Ülkemizde insanların yaşamı gerçekten zor. Ancak hayvanlarımızın hayatları çekilecek gibi değil… Sokaklarımızda yaşayan hayvanlarımız korku ve umutsuzluk içinde yaşamlarını sürdürmeye çalışırken, belediyeler tarafından toplanıp şehrin en uzak dağlarının içlerine bırakılıp ölüme terk edilen hayvanlarımızın yürek burkan hayatlarından bu hafta sizleri haberdar etmek isterim.
İstanbul’un neresinde orman varsa içinde ölüme terk edilmiş yüzlerce hatta binlerce hayvan vardır. Aç, hasta, terk edilmiş ve çaresiz. Ormanlar, kuytu köşelerinde hastalıktan, yazın susuzluktan ve açlıktan, kışın ise soğuktan ölen hayvanlarımızla doludur. İstanbul’un Avrupa yakasında 25, Anadolu yakasında 14 ilçe var ve bunların milyarlarca lira bütçesi olan belediyeler. Her seçim yaklaştığında şehrin kaldırımlarını, parke taşlarını yenileyen belediyeler, parkların ortasına kurdukları yapay şelalelere milyarlarca lira para harcarken, sorumluluk alanı içinde olan hayvanların rehabilitasyonunu sağlayacak düzgün bir çalışmanın içine girmemişler ve hatta bunu bir insanlık vazifesi olarak düşünmemişlerdir.
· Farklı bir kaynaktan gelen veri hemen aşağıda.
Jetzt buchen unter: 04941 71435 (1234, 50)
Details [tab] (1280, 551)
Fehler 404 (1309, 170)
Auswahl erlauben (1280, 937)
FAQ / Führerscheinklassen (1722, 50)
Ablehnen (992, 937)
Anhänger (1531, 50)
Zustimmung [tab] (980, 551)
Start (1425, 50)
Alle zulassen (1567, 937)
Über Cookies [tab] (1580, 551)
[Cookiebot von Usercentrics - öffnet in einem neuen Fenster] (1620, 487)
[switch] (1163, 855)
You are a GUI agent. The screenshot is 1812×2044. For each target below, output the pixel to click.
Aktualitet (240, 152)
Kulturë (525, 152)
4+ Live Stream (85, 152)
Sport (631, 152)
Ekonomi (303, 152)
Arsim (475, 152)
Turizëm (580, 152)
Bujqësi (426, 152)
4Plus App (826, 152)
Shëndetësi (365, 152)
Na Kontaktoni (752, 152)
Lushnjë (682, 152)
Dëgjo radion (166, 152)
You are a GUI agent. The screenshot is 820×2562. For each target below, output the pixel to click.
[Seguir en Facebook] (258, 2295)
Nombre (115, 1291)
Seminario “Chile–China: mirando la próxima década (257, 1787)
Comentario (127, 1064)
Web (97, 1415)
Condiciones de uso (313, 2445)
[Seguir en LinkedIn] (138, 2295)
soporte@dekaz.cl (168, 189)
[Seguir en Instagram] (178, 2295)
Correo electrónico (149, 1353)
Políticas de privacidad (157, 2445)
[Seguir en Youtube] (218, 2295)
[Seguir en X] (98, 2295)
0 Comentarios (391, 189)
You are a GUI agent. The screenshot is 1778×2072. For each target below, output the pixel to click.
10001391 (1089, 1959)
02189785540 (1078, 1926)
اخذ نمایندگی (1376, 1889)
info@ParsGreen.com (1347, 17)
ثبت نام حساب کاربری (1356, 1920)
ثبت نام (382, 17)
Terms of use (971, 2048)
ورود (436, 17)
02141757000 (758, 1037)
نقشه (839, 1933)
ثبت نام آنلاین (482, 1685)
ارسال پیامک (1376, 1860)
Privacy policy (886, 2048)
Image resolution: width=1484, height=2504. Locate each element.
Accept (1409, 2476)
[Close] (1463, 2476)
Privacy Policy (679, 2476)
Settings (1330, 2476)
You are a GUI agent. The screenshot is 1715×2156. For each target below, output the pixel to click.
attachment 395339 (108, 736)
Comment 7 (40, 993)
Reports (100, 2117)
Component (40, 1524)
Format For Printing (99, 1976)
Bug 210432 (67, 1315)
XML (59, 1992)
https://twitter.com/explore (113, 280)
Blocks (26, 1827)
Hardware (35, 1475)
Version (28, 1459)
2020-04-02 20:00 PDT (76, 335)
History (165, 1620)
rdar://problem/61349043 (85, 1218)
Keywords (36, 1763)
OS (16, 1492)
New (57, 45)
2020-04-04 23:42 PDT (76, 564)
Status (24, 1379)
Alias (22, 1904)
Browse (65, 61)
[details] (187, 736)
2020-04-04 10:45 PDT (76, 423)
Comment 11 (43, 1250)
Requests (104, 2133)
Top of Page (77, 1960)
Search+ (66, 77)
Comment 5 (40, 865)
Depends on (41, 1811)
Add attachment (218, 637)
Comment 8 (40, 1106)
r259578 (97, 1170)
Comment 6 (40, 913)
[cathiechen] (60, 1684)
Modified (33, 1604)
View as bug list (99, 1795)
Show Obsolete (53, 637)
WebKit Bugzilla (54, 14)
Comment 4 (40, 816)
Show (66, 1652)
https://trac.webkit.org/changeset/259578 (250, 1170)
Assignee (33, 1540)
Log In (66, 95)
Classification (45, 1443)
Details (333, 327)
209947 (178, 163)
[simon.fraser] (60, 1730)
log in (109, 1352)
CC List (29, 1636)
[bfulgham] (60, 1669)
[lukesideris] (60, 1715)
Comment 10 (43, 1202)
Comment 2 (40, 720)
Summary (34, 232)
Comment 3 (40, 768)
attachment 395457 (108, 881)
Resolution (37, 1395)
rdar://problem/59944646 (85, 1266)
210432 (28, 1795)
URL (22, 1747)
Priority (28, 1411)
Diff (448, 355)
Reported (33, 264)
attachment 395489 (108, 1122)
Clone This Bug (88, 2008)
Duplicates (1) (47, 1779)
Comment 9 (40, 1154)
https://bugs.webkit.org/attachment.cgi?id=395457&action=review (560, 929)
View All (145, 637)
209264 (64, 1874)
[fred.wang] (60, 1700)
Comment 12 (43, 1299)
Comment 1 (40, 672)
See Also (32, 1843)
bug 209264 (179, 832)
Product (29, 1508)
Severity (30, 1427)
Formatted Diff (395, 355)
Parklara bahçelere konulan birkaç suluk ve mamalık, kışın barınmak için yine parklara ve bahçelere konulan bire kaç yuvadan başka ciddi bir çalışma maalesef yapmamışlardır. İstanbul’un bütün ormanları köpeklerle doludur. Hepsi gönüllü insanların özverili çalışmaları neticesinde bir nebze olsun yaşama tutunabilmektedirler. İstanbul’un hiçbir ilçesinde doğru düzgün bir barınak yoktur. Olanların içinde kurumsal bir çalışmadan daha çok, orada çalışan insanların merhameti ile orantılı yürüyen bir çalışma vardır. Oysa derli toplu ve kurumsal birkaç yıllık bir çalışma ile İstanbul’un ormanlarında tek bir köpek bırakılmayabilir. Ormanlara terk edilen hayvanlarımız belediyeler tarafından toplanıp gerekli rehabilitasyonu yapıldıktan sonra kısırlaştırılıp sağlıklı bir şekilde bırakılmış olsa bu köpeklerin üremesi birkaç yıl içinde duracak ve böylece ormanların içinde yaşamak zorunda kalan köpeklerin sayıları periyodik olarak azalacak ve kötü niyetli insanların sokağa bıraktığı köpeklerde gönüllü kuruluş veya insanlar tarafından beslenip barındırılabilir hale gelecektir. Bunun maddi tutarı bir belediyeye boş yere sökülüp yenilenen kaldırım taşlarından çok daha aza mâl olacaktır. Ancak bu anlayış, resmi bir görev yerine vicdani ve insani bir görevdir. Bir yaşamın devam etmesini sağlamak dünya üzerindeki en onurlu görevdir. Bu görevi insanlık bilincine ulaşmış kişiler üstlenebilir. O yüzden yaşam hakkına saygılı olmak medeniyetin en önemli işaretidir. Medeniyetin buram buram yaşandığı yerlerde hayvanlar insanlardan korkmazlar. Bilirler ki, bir hayvanın yaşamı en az bir insanın yaşamı kadar değerlidir. Hayvanların yaşam haklarını koruyamayıp, onları toplayarak ormanlarda ölüme terk eden belediyelerin yönetimleri bu ağır günahı hem vicdanlarında yaşayacaklar ve hem de bu yükü yaşamları boyunca taşımak zorunda kalacaklardır.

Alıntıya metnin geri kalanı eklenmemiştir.